It's interesting though... I started drinking to let emotions out and such! I used to drink and get wild and rebelious. It's only in recent years that I started drinking to control my emotions rather than amplify them.

So I dunno. In some ways I feel like at some point along the line I got into that mindset of "when you've only got a hammer, everything looks like a nail".

............. Just kept typing from there and this is where I got... following is a bit dark and rambly, excuse me!! Please skip if you'd like.

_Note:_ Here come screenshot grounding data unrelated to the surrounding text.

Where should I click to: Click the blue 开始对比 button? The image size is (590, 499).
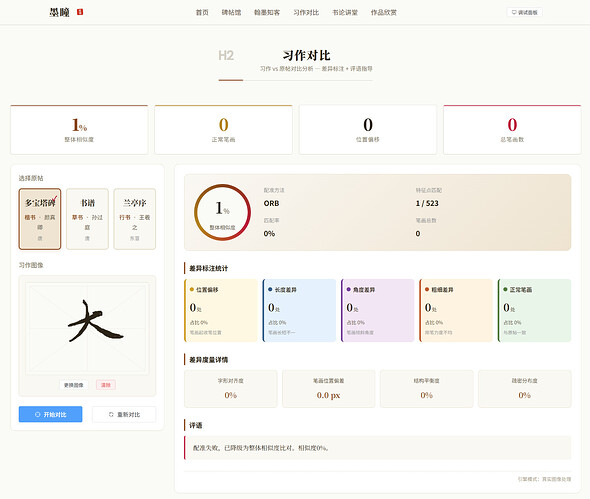point(50,414)

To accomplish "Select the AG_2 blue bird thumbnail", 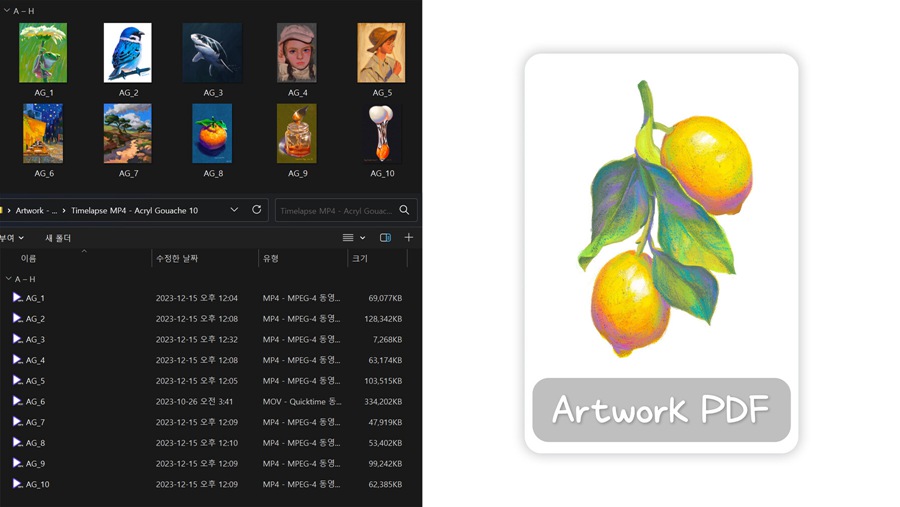I will pos(128,53).
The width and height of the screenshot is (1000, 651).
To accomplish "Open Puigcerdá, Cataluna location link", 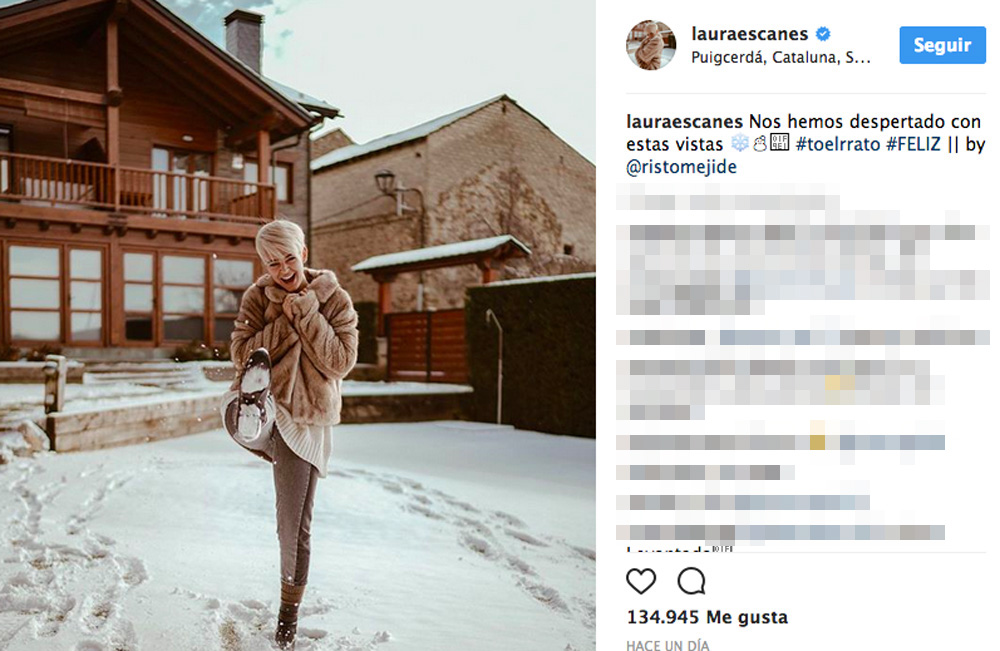I will point(781,58).
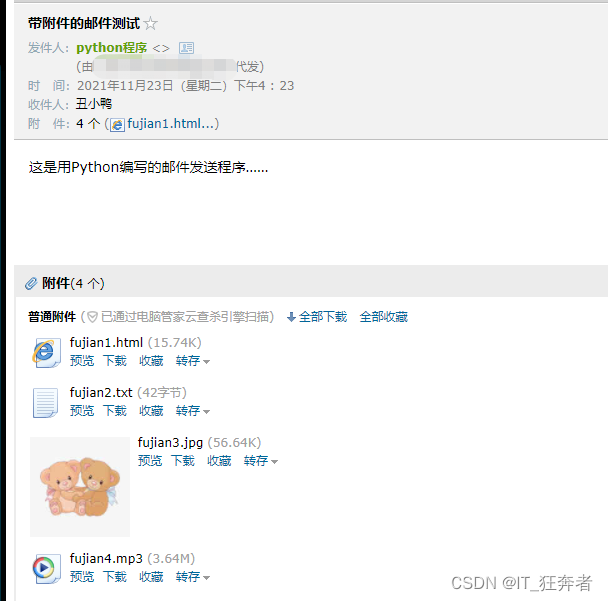
Task: Expand 转存 dropdown for fujian2.txt
Action: (193, 411)
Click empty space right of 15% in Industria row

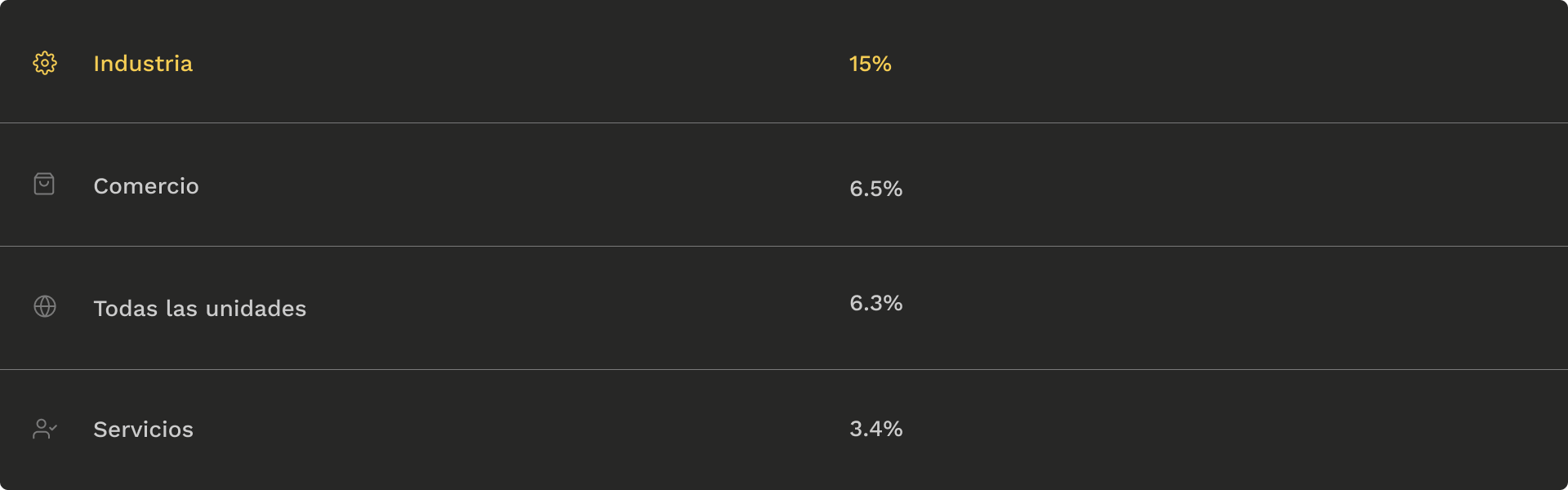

Quitting drinking has come with a great deal of new hope and positivity for me. But also in a certain way it's built off of a very fundamental loss of naivete. When I really dig down into why I've been able to stay quit this time rather than others, it's that somewhere at the heart of it I feel like I've started to accept that life is too big and and too messed up to be influenced by anything I do. I had a damaged family and damaged relationships and people that I loved have died and will die and drinking to feel better about that is as silly as a kid playing peek a boo.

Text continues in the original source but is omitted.